Kfir

SQL - Querying Against Dates Taking into Account Timezones

Retrieving records from a database table that were created between 2 dates is a relatively easy task. Retrieving records between 2 dates taking into account the user’s timezone, well, that might not be as straightforward as you may think - performance wise.

The Naive Approach

Let's say we have an events table that stores events that took place for each user in our system such as: login attempts, risky logins, profile changes, etc. with the following structure and data (note that the created_at column is in UTC):

id user_id name created_at
1 1 name_changed 2017-12-28 23:01:02
2 1 risky_login_attempt 2017-12-29 03:30:42
3 1 password_changed 2017-12-29 16:04:33
4 1 login_failed 2017-12-30 17:06:15
5 1 login_successful 2017-12-31 17:06:49

Since we know we are going to perform many queries against the events table that filter the results based on the created_at column, we've indexed that column for performance gains.

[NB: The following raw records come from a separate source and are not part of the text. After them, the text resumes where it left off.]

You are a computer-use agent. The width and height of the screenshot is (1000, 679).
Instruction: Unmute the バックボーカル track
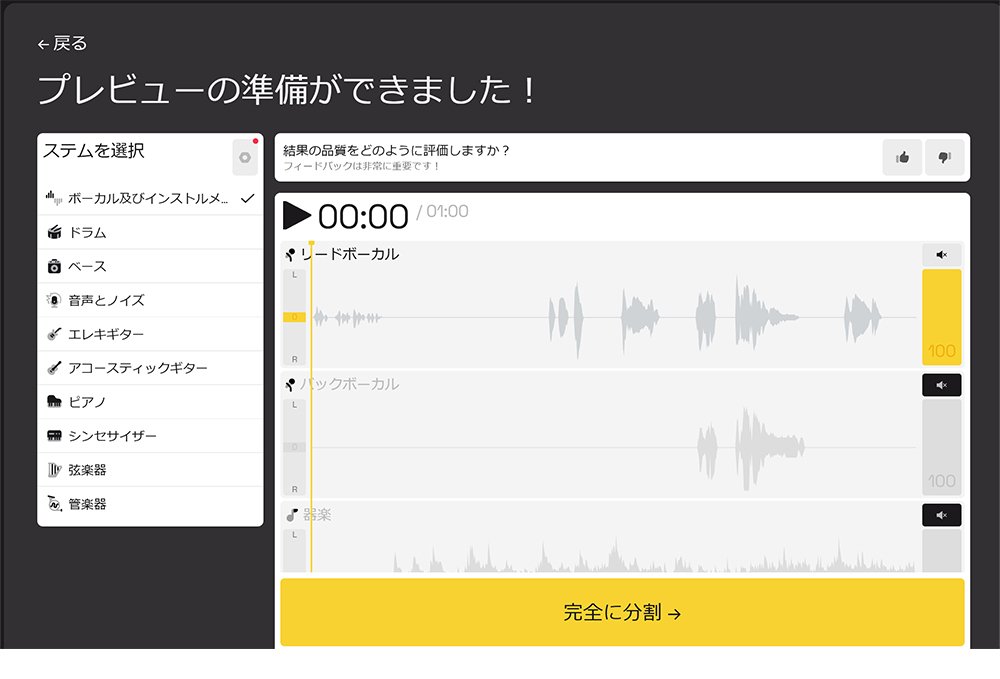(x=941, y=384)
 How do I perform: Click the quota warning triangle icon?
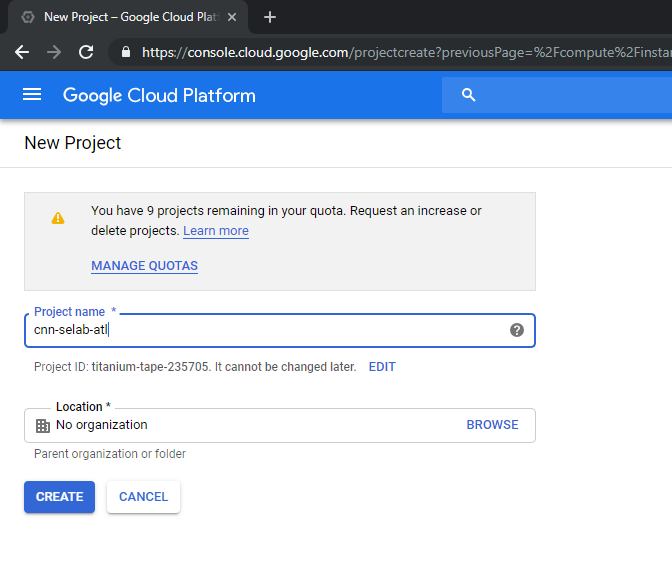click(58, 217)
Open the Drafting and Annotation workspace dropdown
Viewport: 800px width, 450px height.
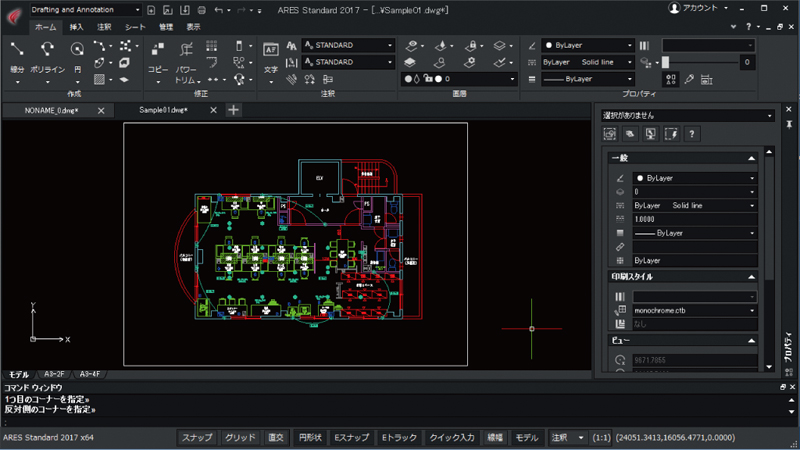pos(85,9)
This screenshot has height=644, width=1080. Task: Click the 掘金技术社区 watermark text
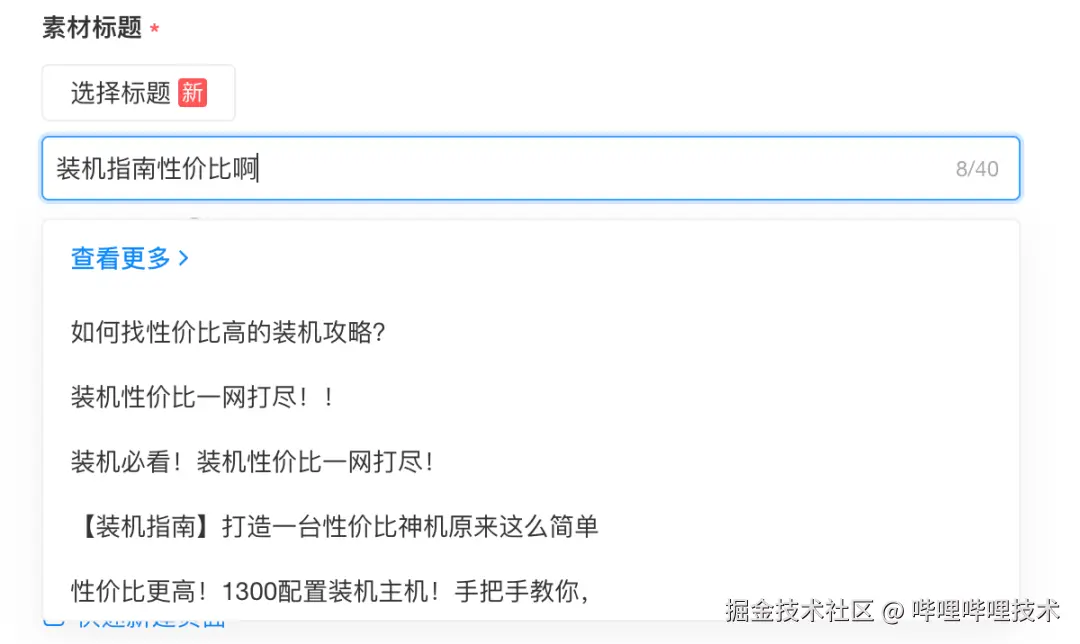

When the site administrator wants to see every event that took place for user_id 1 in our system between 2 dates, the query that we need will be something like:

select `name`
from `events`
where `user_id` = 1
and `created_at` between '2017-12-28 00:00:00' and '2017-12-29 23:59:59';

The query above will return every event that took place on user_id 1 account between December 28, 2017, and December 29, 2017:

name
name_changed
risky_login_attempt
password_changed

Easy, right? It's also super fast since the created_at column is indexed. However, what if we need to fetch all events that took place between 2 dates taking into account the user's timezone? Doesn't sound very hard right? We can use SQL's convert_tz() method or date_add() method to calculate the offset. If our user's timezone is +10:00, we simply need to add 10 hours to our created_at values to take that into account! Easy enough:

select `name`
from `events`
where `user_id` = 1
and convert_tz(`created_at`, "+00:00", (select `timezone` from `users` where `id` = 1 limit 1))
between '2017-12-28 00:00:00' and '2017-12-29 23:59:59';

The query above will convert the database's created_at time from UTC timezone to +10:00 timezone and then compare it against our 2 dates. The results of this query are:

name
name_changed
risky_login_attempt

What's going on here? Previously we had 3 results, now we have only 2 results! We are missing the password_changed event! Let's briefly explain why is that.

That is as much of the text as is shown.